> _Problem to solve_
Excluding pictures, give the entries again exactly as they appear.

== Segment start ==

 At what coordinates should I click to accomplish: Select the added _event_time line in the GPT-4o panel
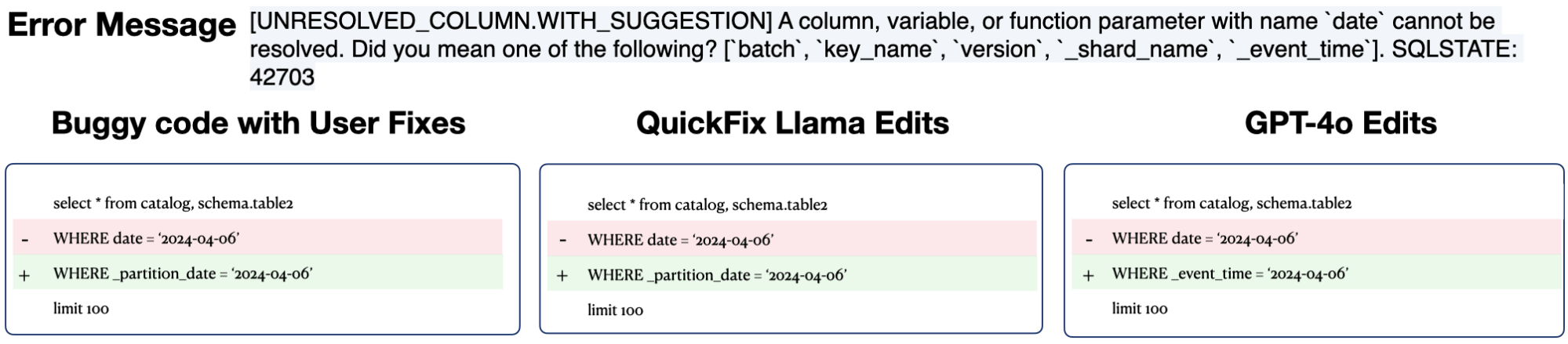click(x=1229, y=273)
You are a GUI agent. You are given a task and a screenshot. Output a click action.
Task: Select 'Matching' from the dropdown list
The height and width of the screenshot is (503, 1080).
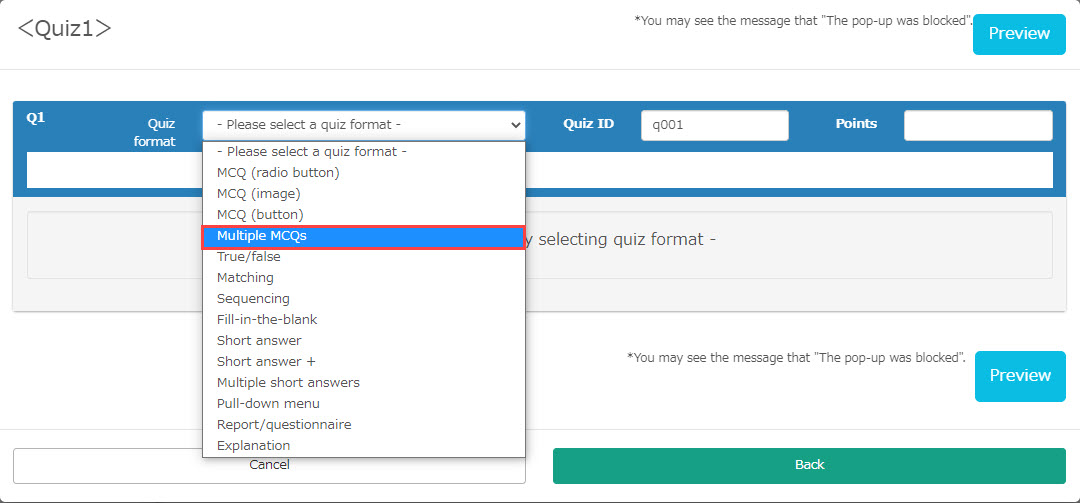coord(245,278)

== Segment end ==

> _Final answer_
 At what coordinates should I click to accomplish: Select the added _event_time line in the GPT-4o panel
click(x=1229, y=273)
You are a GUI agent. You are given a task and a screenshot. Output a click action.
Task: Select 'Matching' from the dropdown list
The height and width of the screenshot is (503, 1080).
coord(245,278)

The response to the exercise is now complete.